Like many other secondary schools, Kibyimba has a strategic plan which is going to be excellent but which isn’t yet finished and published. I’ve got the Nyarusange plan, which would make an ideal model for M-C, on my flash disk, but we can’t transfer it. Kibyimba has solar panels for electricity. While they store enough energy to give some minimal lighting for the boarders during the evenings, and could run a couple of laptop computers, they aren’t powerful enough to support the desktop machine which is the only one the school possesses.
Now this worries me. The cost of extending mains electricity to very isolated schools such as Kibyimba would be prohibitive, and isn’t going to happen any time soon. It’s necessary to have schools where the people are, rather than insist on children walking long distances in all weathers to more central places. So solar is the only option (Rwanda isn’t a country where winds are both strong and reliable, like England). But I’m beginning to realise that you would need a lot of solar panels to power a reasonable number of computers, and even more so if the school also needs power for lighting in the evenings. Solar is very expensive at the moment, and we badly need a whole lot of cheap but reliable and robust solar cells out here. As I came out on the bike I was looking at the streams we crossed and trying to assess whether there could be a micro hydro to serve Buramba, Kabacuzi and Kibyimba, but at the moment there isn’t a single stream with what looks like a strong enough flow. In the wet season, though, you could certainly produce tons of electricity. There would be rushing torrents every hundred yards or so.

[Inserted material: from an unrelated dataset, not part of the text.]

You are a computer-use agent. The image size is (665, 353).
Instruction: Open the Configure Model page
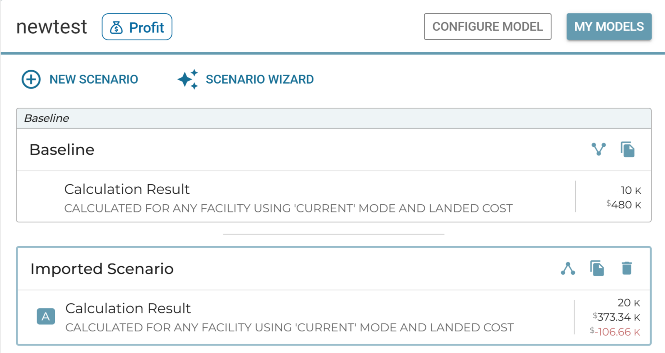488,27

It’s time to go and I look for Joseph. As usual, he’s in a bar just outside the school gates. It is lunchtime and many of the boys are also in the bar. M-C has come with me to see me off. In the bar are lots of fanta bottles with little paper caps rather than metal tops. When I look closer I see these are full or urwagwa – banana beer like I had at Delphine’s. I hope the boys aren’t drinking the stuff at lunchtimes; with a metal roof pulsing heat down like an electric fire, Kibyimba’s classrooms will need willpower to stay awake during afternoon lessons at the best of times. If you’ve had a bottle of this strong hooch I reckon you’d be asleep in minutes….

So back we come with the sky clouding up around us and yet another storm coming in from the west, across the Nyaborongo river. This time we manage to outrun it easily; in fact there’s a complete contrast in the weather on the two sides of the mountains. Gitarama is hot and stuffy. There’s no point in staying in the office so I go back home to start writing my report.

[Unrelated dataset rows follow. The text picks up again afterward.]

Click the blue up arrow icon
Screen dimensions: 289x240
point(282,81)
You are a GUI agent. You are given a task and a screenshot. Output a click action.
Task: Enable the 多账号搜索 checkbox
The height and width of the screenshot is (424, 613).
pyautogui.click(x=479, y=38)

I call at the post office and there are lots of parcels for Charlotte; it’s her birthday at the weekend. And I have a couple of newspapers. Helen wants some French textbooks to improve her grammar, so I play postman on my way home and drop off assorted goods. Then Helen comes round and we chat for a while.

By the time I’ve done tea I’m feeling whacked again, and to my dismay I never get the Kibyimba report finished before I reach that stage where everything’s swimming before my eyes and it’s time to go to bed.

Best things about today – to go out into the wilds and discover a school that’s been completely rebuilt and to a high standard. The mountains on the way have been freshened up by the rains and are already bright green rather than burnt brown and yellow. To sit through at least one really good and enjoyable lesson by a probationer who is clearly going to make a good teacher.

Worst thing – I’ll need to allocate one precious remaining day to go back to Buramba and Kabacuzi primaries. But the route is familiar and the scenery grand, so why not?